The objective was to identify surrogate markers for EDS using polysomnography-derived electroencephalography (EEG) data. A computational pipeline was created for automated, rapid, high-throughput, objective analysis of EED data of patients at the Cleveland Clinic. There were N=31 patients with high ESS (≥20) and N=41 patients with low ESS (<5). Polysomnography epochs were extracted from the STARLIT Registry (Sleep Signals, Testing, and Reports Linked to Patient Traits). The most recent epochs of wakefulness were analyzed. Several machine learning algorithms were considered, and the k-nearest neighbors algorithm was chosen.

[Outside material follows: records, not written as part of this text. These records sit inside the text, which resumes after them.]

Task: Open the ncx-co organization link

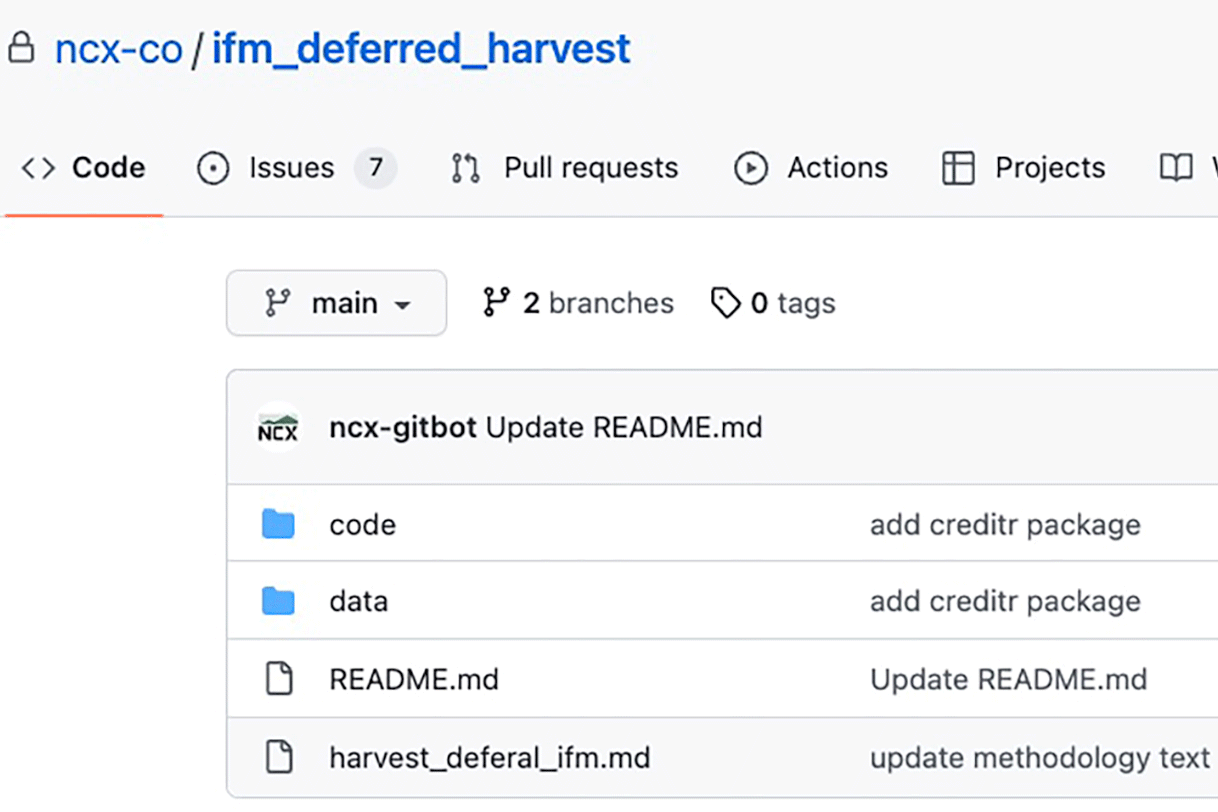Action: pyautogui.click(x=118, y=49)
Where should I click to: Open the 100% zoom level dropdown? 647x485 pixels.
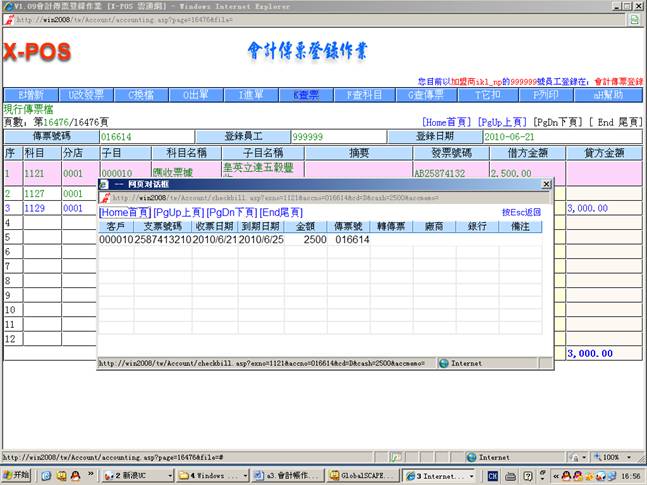click(612, 456)
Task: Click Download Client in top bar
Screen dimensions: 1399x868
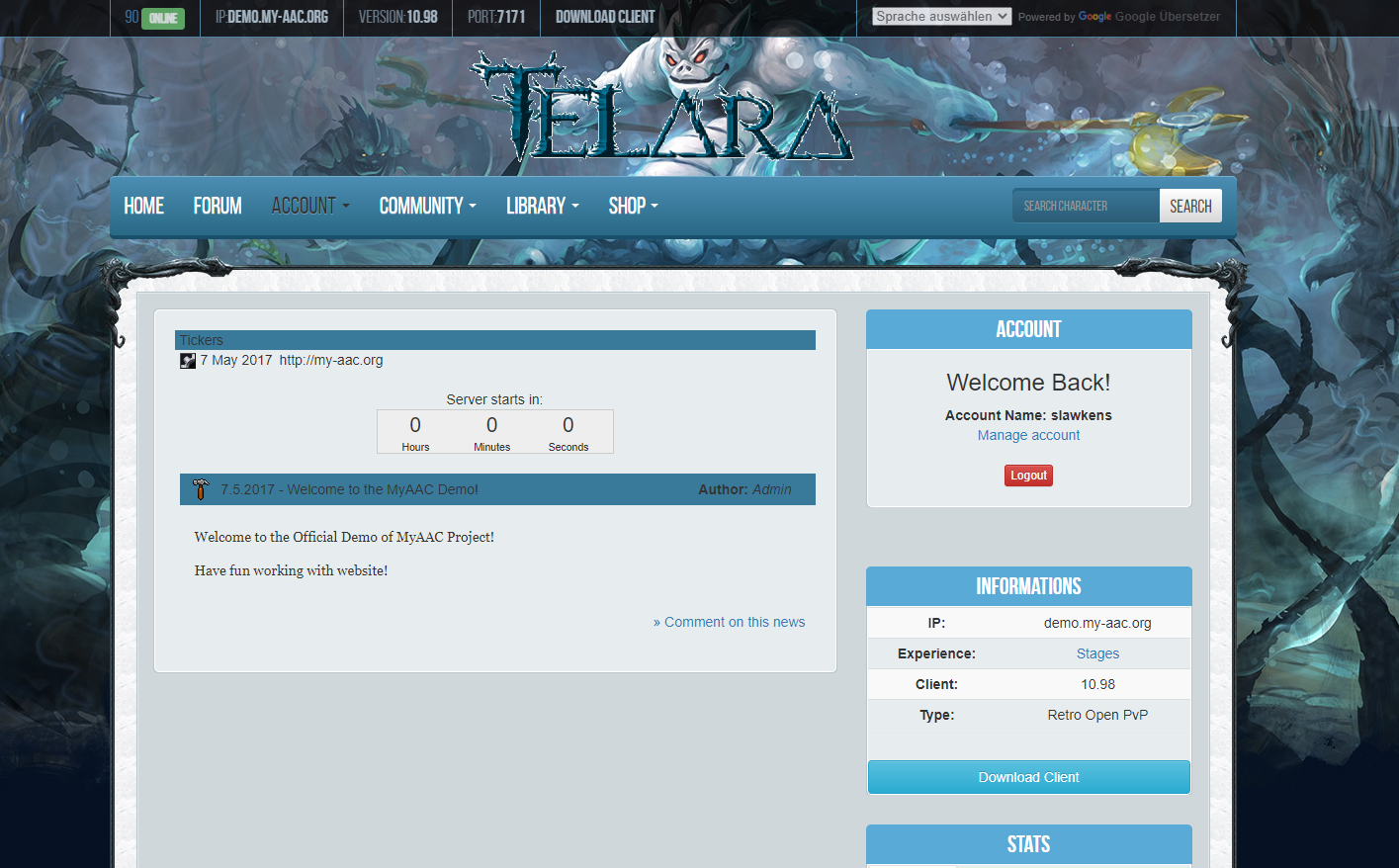Action: pyautogui.click(x=605, y=17)
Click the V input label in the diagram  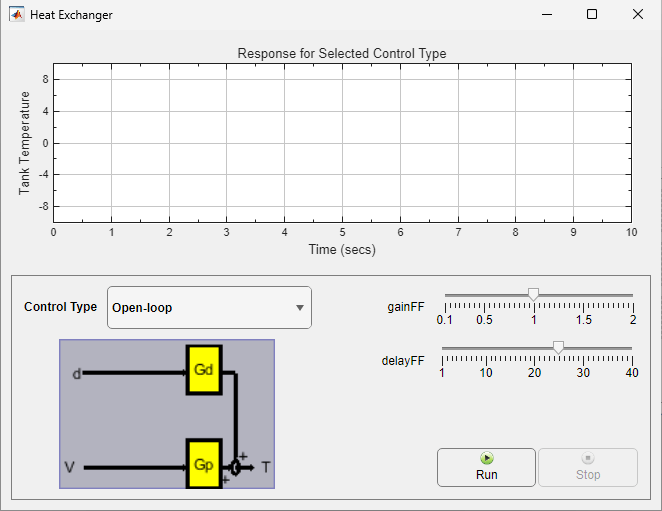tap(70, 467)
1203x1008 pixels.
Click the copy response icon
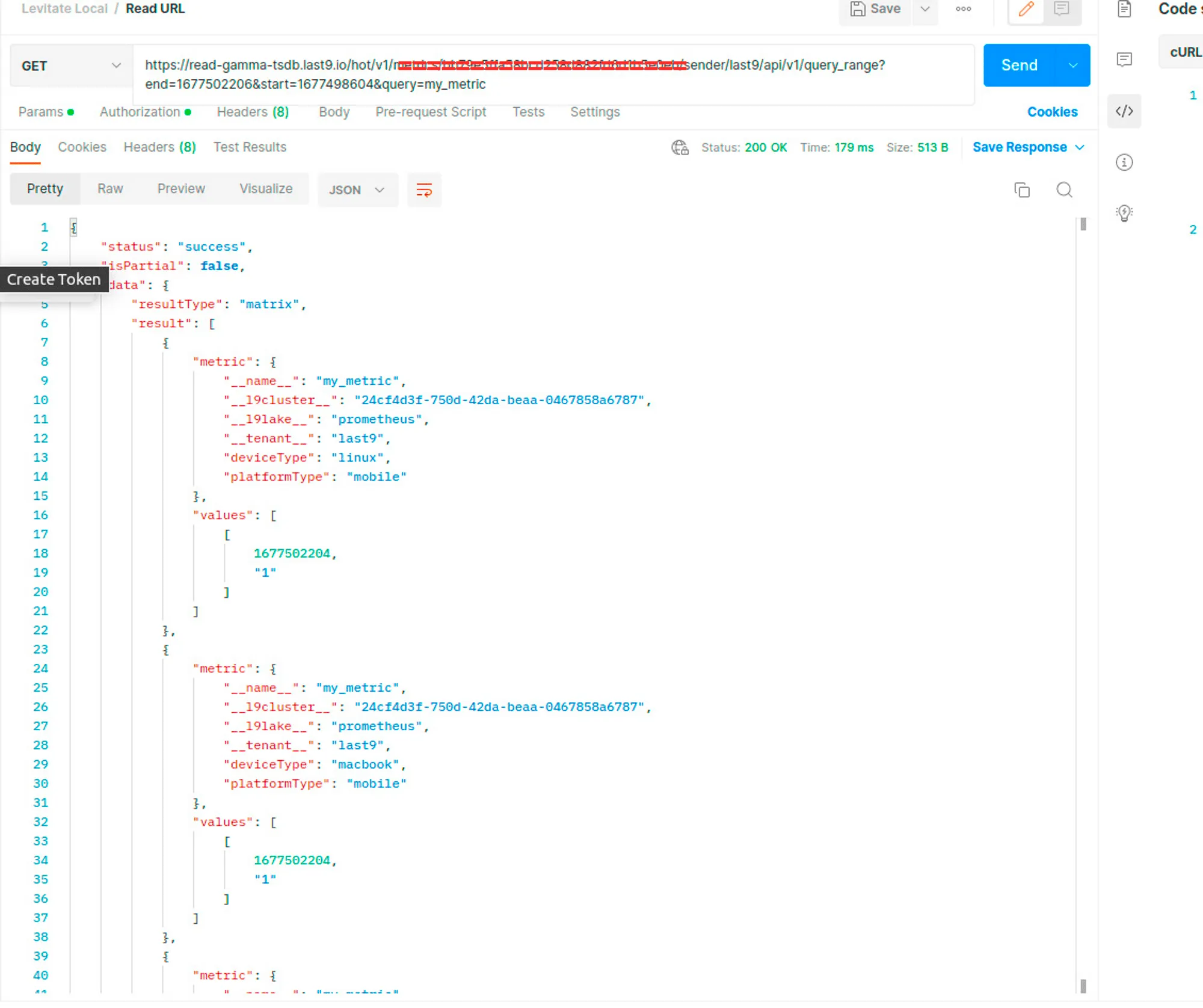coord(1022,189)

Significant differences were identified in the high ESS group compared to the low ESS group: an increase in delta power band spectral density (0.294±0.010 vs. 0.239±0.005, p<0.001) and in theta power band spectral density (0.208±0.005 vs. 0.181±0.004, p<0.001) and a decrease in alpha power band spectral density (0.260±0.011 vs. 0.318±0.007, p<0.001) and beta power band spectral density (0.087±0.003 vs. 0.112±0.007, p<0.001). The coherence in 6 individual EEG channels across each frequency band was compared and found to be different for the high ESS and low ESS groups and between coherence in the C4 and O2 channels. The machine learning algorithms had an accuracy of 80.2%, precision of 79.2%, recall of 73.8%, and specificity of 85.3%. The confounding effects of age, sex, and body mass index were considered and the machine learning predictors alone explained EDS.
The results showed that the average power spectrum across EEG channels in low ESS patients is significantly enhanced in the alpha and beta bands and attenuated in the delta and theta bands compared to high ESS subjects. EEG data contains information that could be utilized for the objective assessment of EDS using machine learning.